From 5f001118b53f5f7f0faa61afbd77566298aaeb75 Mon Sep 17 00:00:00 2001
From: Oliver Kandler <oliver@martpersonalfinance.info>
Date: Mon, 12 Feb 2024 22:01:20 +0100
Subject: [PATCH] new option to merge schema and necessary refactorings

---
 blurry/__init__.py          |   5 +-
 blurry/markdown/__init__.py | 125 +++++++++++++++++++++++++++++-------
 blurry/types.py             |   1 +
 3 files changed, 107 insertions(+), 24 deletions(-)

diff --git a/blurry/__init__.py b/blurry/__init__.py
index 3194bff..52c32ab 100644
--- a/blurry/__init__.py
+++ b/blurry/__init__.py
@@ -105,7 +105,7 @@ async def write_html_file(
         extra_context["sibling_pages"] = sibling_pages
     folder_in_build = convert_content_path_to_directory_in_build(file_data.path)
 
-    schema_type = file_data.front_matter.get("@type")
+    schema_type = file_data.top_level_type
     if not schema_type:
         raise ValueError(
             f"Required @type value missing in file or TOML front matter invalid: "
@@ -193,9 +193,10 @@ async def build(release=True):
             file_data_by_directory[directory] = []
 
         # Convert Markdown file to HTML
-        body, front_matter = convert_markdown_file_to_html(filepath)

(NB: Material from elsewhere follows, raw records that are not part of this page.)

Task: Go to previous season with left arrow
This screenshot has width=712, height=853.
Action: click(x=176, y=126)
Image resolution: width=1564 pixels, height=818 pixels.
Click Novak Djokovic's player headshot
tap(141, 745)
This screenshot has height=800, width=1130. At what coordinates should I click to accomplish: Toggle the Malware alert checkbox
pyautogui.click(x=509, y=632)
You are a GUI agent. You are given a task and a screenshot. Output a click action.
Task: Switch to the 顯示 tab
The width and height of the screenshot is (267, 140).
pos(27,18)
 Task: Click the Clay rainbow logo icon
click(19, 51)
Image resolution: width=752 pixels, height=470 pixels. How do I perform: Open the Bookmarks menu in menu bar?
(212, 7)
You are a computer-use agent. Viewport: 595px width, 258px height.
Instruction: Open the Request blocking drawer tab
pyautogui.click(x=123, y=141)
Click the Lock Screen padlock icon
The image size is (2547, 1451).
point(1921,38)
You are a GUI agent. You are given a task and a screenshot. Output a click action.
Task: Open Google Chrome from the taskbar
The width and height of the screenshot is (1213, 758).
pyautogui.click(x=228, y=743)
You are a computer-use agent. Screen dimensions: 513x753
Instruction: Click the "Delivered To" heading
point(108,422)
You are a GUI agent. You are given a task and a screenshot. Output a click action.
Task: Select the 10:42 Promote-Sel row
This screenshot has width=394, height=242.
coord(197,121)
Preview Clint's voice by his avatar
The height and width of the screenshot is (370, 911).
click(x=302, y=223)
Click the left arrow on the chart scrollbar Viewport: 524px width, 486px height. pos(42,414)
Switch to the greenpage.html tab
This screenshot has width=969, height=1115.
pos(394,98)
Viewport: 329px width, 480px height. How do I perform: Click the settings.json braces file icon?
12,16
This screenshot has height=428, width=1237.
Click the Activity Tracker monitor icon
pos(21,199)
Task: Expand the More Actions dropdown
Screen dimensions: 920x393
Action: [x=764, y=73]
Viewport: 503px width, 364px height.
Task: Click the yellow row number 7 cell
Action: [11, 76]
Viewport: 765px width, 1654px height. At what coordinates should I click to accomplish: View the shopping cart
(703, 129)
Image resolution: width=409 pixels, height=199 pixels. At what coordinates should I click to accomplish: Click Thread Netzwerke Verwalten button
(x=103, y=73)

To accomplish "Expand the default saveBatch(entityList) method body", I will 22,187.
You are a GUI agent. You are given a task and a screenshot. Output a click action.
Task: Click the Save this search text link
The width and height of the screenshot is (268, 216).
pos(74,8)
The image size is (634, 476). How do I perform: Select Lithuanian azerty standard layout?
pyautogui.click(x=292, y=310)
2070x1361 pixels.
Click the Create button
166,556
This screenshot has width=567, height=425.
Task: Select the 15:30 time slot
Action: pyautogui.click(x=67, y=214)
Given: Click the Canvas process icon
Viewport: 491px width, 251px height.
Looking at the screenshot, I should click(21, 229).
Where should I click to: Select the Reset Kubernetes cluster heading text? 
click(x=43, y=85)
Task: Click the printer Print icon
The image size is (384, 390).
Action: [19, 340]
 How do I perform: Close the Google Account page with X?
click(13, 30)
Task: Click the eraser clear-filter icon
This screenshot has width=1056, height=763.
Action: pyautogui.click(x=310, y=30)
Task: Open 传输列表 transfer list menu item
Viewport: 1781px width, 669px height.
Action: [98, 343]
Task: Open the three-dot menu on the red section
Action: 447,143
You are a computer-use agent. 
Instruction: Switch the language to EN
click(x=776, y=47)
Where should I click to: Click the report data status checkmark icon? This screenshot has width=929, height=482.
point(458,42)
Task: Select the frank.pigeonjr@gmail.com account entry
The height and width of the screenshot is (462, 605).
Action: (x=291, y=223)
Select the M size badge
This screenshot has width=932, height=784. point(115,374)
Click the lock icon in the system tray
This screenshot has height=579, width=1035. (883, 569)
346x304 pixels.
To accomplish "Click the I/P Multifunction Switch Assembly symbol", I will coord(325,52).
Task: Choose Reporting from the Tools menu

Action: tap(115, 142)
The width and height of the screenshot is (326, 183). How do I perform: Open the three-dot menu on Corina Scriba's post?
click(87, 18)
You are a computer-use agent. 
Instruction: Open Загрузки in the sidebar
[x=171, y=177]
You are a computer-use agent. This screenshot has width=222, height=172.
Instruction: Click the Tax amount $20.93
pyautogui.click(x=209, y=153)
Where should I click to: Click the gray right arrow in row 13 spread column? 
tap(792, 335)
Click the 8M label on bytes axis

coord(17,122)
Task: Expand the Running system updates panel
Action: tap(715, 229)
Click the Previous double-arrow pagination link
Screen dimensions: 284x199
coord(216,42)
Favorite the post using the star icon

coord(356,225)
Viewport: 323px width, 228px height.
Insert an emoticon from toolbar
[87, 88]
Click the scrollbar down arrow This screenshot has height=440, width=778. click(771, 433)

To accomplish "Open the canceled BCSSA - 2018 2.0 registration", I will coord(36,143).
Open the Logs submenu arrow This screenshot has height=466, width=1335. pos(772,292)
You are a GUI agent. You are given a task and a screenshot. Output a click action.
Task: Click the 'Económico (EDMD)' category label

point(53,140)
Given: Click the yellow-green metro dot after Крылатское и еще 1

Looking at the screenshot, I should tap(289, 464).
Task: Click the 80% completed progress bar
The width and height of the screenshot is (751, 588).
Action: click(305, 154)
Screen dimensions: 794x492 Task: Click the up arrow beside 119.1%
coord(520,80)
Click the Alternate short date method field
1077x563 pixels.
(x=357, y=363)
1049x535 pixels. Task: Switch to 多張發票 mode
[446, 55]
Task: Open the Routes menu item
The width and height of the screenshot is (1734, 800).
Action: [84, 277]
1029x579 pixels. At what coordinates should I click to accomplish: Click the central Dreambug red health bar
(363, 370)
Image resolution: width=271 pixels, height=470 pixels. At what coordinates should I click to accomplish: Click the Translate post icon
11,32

+        body, front_matter, top_level_type = convert_markdown_file_to_html(filepath)
         file_data = MarkdownFileData(
             body=body,
+            top_level_type=top_level_type,
             front_matter=front_matter,
             path=relative_filepath,
         )
diff --git a/blurry/markdown/__init__.py b/blurry/markdown/__init__.py
index 76d0583..d6fc44c 100644
--- a/blurry/markdown/__init__.py
+++ b/blurry/markdown/__init__.py
@@ -2,6 +2,9 @@
 from typing import Any
 from typing import TypeGuard
 
+import json
+from pyld import jsonld
+
 import mistune
 from mistune import BlockState
 from mistune.plugins.abbr import abbr
@@ -144,14 +147,109 @@ def is_blurry_renderer(
     + [plugin.load() for plugin in discovered_markdown_plugins],
 )
 
+SCHEMA_ORG = json.loads('{ "@vocab": "https://schema.org/" }')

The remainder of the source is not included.